ガザ攻撃のイスラエル軍、ほぼ全病院の至近距離に2000ポンド爆弾投下 米研究
(CNN) イスラエル軍がパレスチナ自治区ガザ地区で戦争を始めてからの数週間で、強い破壊力をもつ2000ポンド(約900キロ)爆弾をほぼ全病院の至近距離に投下していたという検証結果が9日、査読付きの学術誌に発表された。
米ハーバード大学などの研究チームが爆発の衝撃でできたクレーターを分析した結果、2023年10月7日から11月17日にかけ、イスラエル軍がガザにある全病院の25%で「殺傷範囲」に2000ポンド爆弾を配備していたことが分かった。

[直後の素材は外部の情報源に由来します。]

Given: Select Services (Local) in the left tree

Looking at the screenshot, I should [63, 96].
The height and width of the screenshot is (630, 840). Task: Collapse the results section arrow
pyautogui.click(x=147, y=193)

さらに、ガザの36病院のうち83%にあたる30病院では、施設の損壊やけが人が発生する範囲内で、爆弾クレーターが見つかった。
検証結果は学術誌プロス・グローバル・パブリック・ヘルスに発表された。イスラエル軍は今もガザ北部の三つの病院に避難命令を出し、軍事作戦を再開している。ガザ保健省は全ての医療機関の保護を訴えている。
論文を発表したハーバード大学のデータアナリスト、デニス・クニチョフ氏は、病院の至近距離で2000ポンド爆弾が使用されたことについて「米国の供与したツールを使った明らかな国際人道法違反」と指摘した。
同氏は2000ポンド爆弾について、「地面に着弾すると、約1000ポンド(約450キロ)の破片をとてつもないスピードで放つ」「その威力と破片で数百メートル離れた人々を殺し、コンクリートを破壊できる」と話している。
これに対してイスラエル国防軍は、「前例のない努力を行って軍事施設や目標、工作員を正確に攻撃している」と述べ、国際法に従って「民間施設や民間人は標的としていない」と強調した。